Zum Strafcharakter des Verfalls gem § 39 Abs 3 TSchG sowie § 40 Abs 1 TSchG hat der VwGH in seinem Erkenntnis vom 20. Oktober 2022, Ra 2022/02/0179, Folgendes festgehalten:„Dass es sich bei dem Verfall gem § 39 Abs 3 TSchG sowie § 40 Abs 1 TSchG um keine reine Sicherungsmaßnahme handelt, sondern diesem jedenfalls auch Strafcharakter zukommt, ergibt sich bereits aus dem jeweiligen Verweis auf § 17 VStG, zumal § 17 VStG erst dann zum Tragen kommen kann, wenn eine Verwaltungsvorschrift den Verfall als Strafe vorsieht. Dies gilt auch für den in § 17 Abs 3 VStG vorgesehenen objektiven Verfall, der keine Strafe, sondern eine Sicherungsmaßnahme darstellt. Bereits aus dem gesetzlichen Verweis auf § 17 VStG folgt somit, dass ein Verfallsausspruch nach § 39 Abs 3 bzw § 40 Abs 1 TSchG (auch) als Strafe zu qualifizieren ist.Darüber hinaus knüpft sowohl der Ausspruch des Verfalles nach § 39 Abs 3 TSchG als auch jener nach § 40 Abs 1 TSchG unmittelbar an das Vorliegen einer Verwaltungsübertretung (‚Wird ein Tier entgegen einem Verbot nach Abs 1 gehalten [...]‘ sowie ‚[...] Gegenstände, die zur Übertretung dieses Bundesgesetzes oder einer auf Grund dieses Bundesgesetzes erlassenen Verordnung verwendet wurden, und Tiere, auf die sich das strafbare Verhalten bezogen hat [...]‘) an, sodass sich der Verfall auch aus diesem Grund als Sanktion für die Übertretung und damit als Folge einer strafbaren Handlung darstellt, weshalb der Verfall nach § 39 Abs 3 und § 40 Abs 1 TSchG keine bloße Sicherungsmaßnahme ohne Strafcharakter ist.“
Es kann jedoch bei der Beurteilung des Verfalls gem § 39 bzw 40 TSchG nicht gesagt werden, dass dieser jeweils ausschließlichen Strafcharakter aufweist. Dem Verfall nach dem TSchG kommt nämlich auch die Funktion einer Sicherungsmaßnahme zu und dient nicht nur der Verhinderung weiterer Verwaltungsübertretungen bzw der Fortsetzung der Begehung einer Verwaltungsübertretung, sondern auch dem Schutz der Tiere. Zielsetzung des TSchG ist gem dessen § 1 nämlich der Schutz des Lebens und des Wohlbefindens der Tiere aus der besonderen Verantwortung des Menschen für das Tier als Mitgeschöpf.
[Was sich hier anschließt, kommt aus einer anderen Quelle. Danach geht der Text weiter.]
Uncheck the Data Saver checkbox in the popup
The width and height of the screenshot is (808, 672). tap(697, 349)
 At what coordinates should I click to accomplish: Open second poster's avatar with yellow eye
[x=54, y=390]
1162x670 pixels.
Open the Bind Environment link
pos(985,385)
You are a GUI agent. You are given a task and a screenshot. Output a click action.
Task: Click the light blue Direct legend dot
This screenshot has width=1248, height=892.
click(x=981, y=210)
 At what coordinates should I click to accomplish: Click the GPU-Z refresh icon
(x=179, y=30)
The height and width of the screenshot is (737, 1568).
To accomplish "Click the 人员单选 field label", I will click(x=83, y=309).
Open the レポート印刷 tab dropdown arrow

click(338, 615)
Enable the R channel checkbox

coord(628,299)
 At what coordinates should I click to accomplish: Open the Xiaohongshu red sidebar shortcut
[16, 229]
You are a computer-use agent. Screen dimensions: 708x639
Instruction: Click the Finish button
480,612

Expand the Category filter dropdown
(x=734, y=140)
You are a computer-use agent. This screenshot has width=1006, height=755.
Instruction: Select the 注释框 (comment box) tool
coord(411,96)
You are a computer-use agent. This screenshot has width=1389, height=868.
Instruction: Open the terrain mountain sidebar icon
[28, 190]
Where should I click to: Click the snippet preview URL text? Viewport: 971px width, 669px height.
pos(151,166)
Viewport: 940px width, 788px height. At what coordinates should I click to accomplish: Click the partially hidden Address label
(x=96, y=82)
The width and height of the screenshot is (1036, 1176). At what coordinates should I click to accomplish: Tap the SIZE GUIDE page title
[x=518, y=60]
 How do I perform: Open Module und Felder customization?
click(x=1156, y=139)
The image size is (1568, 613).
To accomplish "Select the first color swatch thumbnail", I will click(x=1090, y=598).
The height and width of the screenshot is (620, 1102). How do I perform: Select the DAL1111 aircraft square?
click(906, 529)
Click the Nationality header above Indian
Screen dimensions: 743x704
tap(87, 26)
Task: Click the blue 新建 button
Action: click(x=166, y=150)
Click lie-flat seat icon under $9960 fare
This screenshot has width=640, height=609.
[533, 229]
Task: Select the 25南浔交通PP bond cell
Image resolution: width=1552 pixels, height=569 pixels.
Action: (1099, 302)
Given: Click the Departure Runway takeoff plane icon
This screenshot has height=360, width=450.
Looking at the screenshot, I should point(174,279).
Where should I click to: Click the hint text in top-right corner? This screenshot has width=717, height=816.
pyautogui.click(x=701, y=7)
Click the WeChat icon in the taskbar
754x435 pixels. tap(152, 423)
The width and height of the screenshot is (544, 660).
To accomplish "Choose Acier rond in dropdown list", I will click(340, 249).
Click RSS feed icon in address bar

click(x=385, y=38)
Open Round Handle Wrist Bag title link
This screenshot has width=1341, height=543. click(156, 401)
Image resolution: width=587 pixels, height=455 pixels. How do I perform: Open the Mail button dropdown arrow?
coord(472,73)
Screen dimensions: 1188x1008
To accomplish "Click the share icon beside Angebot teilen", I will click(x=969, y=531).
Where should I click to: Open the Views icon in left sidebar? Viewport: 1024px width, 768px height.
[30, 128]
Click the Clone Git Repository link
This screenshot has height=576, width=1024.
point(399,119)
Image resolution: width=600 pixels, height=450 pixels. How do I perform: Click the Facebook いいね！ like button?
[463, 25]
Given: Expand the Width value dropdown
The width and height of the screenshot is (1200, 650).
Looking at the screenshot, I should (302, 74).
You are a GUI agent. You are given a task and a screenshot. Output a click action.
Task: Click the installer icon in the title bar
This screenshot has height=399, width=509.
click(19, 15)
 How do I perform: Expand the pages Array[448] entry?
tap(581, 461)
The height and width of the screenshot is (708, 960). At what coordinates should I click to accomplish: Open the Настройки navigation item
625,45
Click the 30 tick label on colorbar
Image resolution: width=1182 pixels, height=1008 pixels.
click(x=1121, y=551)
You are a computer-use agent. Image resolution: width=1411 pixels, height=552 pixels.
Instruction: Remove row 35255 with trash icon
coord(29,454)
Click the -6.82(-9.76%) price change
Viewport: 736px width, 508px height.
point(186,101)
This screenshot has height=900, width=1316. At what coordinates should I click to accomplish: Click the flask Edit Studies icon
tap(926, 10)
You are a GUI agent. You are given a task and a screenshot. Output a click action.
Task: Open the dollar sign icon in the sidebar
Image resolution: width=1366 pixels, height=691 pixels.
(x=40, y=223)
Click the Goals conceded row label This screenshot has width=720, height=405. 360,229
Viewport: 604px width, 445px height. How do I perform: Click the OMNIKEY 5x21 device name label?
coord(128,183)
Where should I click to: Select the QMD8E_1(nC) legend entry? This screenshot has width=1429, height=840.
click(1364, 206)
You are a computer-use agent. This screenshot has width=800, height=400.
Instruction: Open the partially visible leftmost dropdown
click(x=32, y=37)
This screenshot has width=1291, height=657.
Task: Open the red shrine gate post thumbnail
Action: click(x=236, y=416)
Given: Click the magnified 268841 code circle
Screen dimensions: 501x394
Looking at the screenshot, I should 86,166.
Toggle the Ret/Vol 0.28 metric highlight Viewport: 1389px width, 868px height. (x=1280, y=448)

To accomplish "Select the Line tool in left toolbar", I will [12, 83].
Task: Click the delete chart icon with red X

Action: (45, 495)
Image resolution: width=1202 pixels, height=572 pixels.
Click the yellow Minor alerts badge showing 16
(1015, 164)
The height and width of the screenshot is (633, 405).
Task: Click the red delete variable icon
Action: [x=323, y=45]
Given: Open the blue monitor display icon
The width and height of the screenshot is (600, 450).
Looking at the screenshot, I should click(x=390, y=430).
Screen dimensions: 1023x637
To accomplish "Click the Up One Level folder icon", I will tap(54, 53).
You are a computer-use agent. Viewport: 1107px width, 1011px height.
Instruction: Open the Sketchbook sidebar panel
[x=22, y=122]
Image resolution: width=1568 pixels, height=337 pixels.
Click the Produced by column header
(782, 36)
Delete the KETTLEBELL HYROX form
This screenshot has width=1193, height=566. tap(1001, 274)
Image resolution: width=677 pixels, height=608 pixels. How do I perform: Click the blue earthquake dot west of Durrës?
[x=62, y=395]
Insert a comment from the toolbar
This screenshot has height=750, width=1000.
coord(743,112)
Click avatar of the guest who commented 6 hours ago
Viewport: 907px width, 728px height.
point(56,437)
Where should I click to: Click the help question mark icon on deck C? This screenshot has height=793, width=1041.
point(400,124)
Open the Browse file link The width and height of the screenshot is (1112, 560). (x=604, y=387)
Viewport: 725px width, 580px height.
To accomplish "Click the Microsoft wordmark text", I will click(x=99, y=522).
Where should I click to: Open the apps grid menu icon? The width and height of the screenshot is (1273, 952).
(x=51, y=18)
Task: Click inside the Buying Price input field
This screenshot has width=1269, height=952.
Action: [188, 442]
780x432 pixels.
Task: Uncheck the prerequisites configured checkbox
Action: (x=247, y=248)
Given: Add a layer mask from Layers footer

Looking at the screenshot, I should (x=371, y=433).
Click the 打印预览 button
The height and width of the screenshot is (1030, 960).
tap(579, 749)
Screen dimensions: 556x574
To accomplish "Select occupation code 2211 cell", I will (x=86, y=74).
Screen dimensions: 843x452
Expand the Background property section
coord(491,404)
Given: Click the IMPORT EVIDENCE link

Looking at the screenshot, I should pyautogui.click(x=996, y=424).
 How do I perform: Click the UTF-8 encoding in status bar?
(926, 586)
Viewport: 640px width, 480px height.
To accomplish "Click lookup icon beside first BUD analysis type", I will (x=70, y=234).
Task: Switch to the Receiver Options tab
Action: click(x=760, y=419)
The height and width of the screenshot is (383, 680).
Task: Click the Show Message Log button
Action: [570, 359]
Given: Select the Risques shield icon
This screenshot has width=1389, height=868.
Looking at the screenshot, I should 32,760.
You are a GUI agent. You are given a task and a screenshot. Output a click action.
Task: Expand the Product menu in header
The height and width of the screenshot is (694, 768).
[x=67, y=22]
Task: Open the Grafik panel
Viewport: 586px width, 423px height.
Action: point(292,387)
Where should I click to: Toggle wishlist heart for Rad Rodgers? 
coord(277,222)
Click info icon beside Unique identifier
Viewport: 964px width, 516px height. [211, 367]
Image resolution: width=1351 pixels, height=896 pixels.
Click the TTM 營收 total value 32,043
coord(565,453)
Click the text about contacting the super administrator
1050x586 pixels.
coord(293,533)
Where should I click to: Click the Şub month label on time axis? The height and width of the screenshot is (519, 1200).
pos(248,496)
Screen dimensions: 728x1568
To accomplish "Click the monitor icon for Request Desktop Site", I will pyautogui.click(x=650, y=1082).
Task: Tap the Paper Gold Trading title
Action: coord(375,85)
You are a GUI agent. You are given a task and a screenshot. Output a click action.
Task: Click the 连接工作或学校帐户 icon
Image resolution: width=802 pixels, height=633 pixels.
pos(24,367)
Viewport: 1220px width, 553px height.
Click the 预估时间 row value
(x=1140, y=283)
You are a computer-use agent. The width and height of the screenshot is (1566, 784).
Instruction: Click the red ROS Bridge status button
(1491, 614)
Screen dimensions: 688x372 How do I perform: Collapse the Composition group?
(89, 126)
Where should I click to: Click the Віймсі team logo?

Der VwGH hat nun aber iZm Sicherungsmaßnahmen bereits mehrfach ausgesprochen, dass solche auch ungeachtet einer eingetretenen Verjährung nach § 31 VStG vorgenommen werden dürfen.
Dies trifft auch für den Verfall nach § 39 und § 40 TSchG zu; der Ablauf der Frist des § 31 Abs 2 VStG führt daher nicht dazu, dass der Verfall der beschlagnahmten Tiere nicht mehr hätte ausgesprochen werden dürfen; nähere Feststellungen des VwG, wann welche Strauße beschlagnahmt worden sind, waren daher entbehrlich.
Ebenso bedurfte es im vorliegenden Fall keiner Feststellungen zum öffentlichen Interesse an der Abnahme der Straußenvögel oder einer Prüfung gem § 40 Abs 1 TSchG, ob zu erwarten ist, dass der Täter sein strafbares Verhalten fortsetzen oder wiederholen werde: wie bereits oben ausgeführt, dient § 39 Abs 3 TSchG ua auch dem öffentlichen Interesse des Tierschutzes bei Vorliegen eines Tierhalteverbotes. Da hinsichtlich des Revisionswerbers ein Tierhalteverbot vorliegt, erübrigte sich aus diesem Grund auch eine nähere Prüfung gem § 40 Abs 1 TSchG, weil der Revisionswerber die Straußenvögel nicht halten durfte.